Soon the men arrived at a clearing and reluctantly set to work, ever watchful for a chance to escape or a chance to avoid the whip. Isaac worked tirelessly despite his age and lack of proper food. He raised the axe and brought it down at an angle, cutting into the young tree. After several blows with the axe the tree fell to the earth. Isaac bent down, his back aching, and began to cut off the branches with a knife. Every couple of minutes a sharp pain made itself known in the small of his back.

Consider removing "reluctantly" Try and keep a lid on your adverbs.

Remove "ever", it feels like extra wordiness. You can also remove the second usage of "chance." You can exchange tirelessly with "without stop, pause, rest. etc." Is it necessary for me to know the tree is young? I can infer we're still talking about the tree, mentioning it twice doesn't feel necessary. "Sharp pain" can be exchanged for something like "Pain shot from his ligaments and up his spine." Showing, not telling.



Once the branches were cut away Isaac rose and began to swing the axe again. Cutting the young tree into logs for easier transport. He felt pain in his arms, but ignored it. He did not want to appear weak, did not want to appear useless. For uselessness in the camp always meant death. At last he finished cutting the tree and called over a prisoner with a large empty wheelbarrow. Despite his extremely haggard appearance the prisoner quickly loaded the logs into his wheelbarrow as Isaac moved onto the next tree. The next tree was older and harder to cut. Isaac felt waves of sweat pouring down his back as he finished felling the tree. He raised his axe to begin splitting the tree into logs then he felt a tightening in his chest. The axe slipped from his fingers and collapsed onto the ground with a thud. Isaac stumbled backwards clutching at his chest with his bony hand. He felt his mouth slacken and his brain turn to mush. He felt confused, unsure of time and place. Slowly the attack passed and Isaac fearfully looked around. No one seemed to have noticed his attack, no one had seen his weakness. He smiled despite himself, happy to be alive, even in this hell. Carefully he began to split the tree, desperate to avoid another attack, hoping to live another day, to see another sunrise.

"Began to swing the axe again" should be changed to "swung the axe again"

Your next sentence begins with a filter word. "He felt" can be removed and exchanged for something else, perhaps "He struggled to keep his arms up through the burn." or what have you.

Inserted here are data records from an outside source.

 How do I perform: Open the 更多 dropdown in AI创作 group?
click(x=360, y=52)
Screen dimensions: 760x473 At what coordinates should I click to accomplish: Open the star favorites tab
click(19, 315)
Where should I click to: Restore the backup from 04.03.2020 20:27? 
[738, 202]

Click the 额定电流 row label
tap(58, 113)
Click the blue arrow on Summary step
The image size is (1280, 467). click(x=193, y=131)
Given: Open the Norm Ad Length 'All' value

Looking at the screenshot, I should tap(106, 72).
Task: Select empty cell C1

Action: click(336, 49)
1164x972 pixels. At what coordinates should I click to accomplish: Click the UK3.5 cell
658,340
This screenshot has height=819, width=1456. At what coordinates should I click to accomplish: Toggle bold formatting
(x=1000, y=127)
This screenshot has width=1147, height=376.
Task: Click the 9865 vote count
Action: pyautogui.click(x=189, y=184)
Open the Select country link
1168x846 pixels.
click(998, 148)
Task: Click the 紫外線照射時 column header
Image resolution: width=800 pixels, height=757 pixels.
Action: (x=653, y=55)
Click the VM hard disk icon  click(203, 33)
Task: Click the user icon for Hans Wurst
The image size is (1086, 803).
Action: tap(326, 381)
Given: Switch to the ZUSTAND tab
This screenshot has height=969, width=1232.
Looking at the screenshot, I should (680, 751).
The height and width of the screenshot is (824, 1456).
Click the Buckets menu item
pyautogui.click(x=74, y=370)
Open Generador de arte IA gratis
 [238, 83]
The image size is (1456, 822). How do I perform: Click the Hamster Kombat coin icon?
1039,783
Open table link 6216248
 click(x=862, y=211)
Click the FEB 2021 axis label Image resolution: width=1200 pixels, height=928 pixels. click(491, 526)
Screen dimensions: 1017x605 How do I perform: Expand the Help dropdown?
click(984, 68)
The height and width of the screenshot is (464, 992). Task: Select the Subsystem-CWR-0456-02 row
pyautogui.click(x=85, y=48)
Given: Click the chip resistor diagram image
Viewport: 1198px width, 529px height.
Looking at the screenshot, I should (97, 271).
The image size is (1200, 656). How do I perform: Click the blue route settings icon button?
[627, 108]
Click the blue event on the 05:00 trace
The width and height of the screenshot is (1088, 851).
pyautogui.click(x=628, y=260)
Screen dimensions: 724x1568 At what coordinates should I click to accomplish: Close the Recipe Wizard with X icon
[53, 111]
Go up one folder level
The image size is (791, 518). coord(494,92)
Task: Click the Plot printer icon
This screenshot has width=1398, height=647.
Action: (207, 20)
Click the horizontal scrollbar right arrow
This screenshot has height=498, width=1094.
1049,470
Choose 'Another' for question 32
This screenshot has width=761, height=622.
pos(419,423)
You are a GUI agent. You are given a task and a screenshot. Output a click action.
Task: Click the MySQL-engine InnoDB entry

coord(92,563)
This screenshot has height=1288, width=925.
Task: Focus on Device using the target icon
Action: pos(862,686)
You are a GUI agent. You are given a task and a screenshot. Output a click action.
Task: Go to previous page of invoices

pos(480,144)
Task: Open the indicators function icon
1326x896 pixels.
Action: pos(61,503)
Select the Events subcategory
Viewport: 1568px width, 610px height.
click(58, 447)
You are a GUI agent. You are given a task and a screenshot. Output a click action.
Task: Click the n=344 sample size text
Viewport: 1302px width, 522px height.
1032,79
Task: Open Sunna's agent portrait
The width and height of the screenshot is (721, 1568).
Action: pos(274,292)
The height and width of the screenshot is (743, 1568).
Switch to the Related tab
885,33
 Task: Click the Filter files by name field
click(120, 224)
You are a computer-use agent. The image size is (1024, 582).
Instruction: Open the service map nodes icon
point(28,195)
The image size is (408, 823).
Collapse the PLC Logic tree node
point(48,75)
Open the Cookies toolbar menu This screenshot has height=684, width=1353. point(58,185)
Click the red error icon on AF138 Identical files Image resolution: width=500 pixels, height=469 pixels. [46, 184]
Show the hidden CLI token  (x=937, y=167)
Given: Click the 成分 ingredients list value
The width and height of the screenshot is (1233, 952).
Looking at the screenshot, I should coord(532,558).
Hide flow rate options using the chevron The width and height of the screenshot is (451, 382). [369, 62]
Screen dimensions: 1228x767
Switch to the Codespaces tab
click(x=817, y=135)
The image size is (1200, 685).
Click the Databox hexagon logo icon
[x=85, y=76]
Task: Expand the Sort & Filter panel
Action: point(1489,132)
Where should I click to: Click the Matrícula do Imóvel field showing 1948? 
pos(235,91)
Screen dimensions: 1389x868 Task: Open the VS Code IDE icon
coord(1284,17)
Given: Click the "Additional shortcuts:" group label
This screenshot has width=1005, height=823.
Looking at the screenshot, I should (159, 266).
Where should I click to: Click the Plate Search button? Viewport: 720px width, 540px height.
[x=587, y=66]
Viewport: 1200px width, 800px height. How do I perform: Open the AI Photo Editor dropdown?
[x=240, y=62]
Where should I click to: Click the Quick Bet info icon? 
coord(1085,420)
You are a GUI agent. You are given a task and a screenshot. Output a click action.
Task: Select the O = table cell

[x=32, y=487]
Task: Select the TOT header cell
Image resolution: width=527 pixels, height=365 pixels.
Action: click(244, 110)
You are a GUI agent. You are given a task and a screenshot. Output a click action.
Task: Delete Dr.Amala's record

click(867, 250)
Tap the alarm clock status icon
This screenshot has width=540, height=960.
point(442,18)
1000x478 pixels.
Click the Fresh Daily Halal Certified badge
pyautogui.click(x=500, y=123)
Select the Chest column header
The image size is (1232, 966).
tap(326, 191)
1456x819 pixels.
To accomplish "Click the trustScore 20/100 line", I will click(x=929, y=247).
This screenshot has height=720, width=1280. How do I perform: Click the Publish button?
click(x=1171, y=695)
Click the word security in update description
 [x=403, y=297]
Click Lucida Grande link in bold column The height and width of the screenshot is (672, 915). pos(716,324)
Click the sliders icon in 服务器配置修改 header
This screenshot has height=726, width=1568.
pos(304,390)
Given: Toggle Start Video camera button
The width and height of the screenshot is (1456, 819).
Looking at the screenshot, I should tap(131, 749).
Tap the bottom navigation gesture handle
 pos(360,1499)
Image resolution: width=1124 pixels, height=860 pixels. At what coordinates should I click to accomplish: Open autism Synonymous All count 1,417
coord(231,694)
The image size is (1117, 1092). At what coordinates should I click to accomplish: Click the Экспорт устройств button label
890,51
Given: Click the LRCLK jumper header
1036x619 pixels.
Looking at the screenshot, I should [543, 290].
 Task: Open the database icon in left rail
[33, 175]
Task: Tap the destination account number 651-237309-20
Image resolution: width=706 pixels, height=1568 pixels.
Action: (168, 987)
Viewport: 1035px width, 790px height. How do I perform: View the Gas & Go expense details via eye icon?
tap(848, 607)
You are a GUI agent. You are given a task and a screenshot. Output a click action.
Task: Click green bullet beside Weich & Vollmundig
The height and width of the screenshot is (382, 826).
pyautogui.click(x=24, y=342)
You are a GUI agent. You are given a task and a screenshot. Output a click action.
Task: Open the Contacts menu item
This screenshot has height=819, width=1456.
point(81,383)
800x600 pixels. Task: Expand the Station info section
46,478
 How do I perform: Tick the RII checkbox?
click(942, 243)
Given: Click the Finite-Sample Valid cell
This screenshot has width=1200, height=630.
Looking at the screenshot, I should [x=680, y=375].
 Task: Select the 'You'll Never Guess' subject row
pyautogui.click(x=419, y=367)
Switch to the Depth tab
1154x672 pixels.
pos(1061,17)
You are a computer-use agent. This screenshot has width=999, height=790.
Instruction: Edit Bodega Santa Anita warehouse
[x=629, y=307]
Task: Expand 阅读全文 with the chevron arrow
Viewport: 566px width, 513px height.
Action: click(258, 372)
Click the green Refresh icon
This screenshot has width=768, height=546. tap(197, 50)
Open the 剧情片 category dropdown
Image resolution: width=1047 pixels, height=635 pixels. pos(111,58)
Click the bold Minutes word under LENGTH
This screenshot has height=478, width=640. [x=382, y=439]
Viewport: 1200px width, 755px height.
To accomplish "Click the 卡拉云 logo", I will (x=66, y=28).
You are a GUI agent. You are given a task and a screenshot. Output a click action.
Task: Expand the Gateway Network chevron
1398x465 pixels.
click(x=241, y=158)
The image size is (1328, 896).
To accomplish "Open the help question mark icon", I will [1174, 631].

"He did not want to appear weak, did not want to appear useless." Remove did not want to appear to "nor" Your narraration is wordy and cuts into the story, a bit.

I'm going to cut off here because I think I'm repeating the same issues.

In summary:

Adverb control.
Careful of filter words.
Wordy narraration.


I'd still read to the end though. Probably because I'm a very morbidly curious person.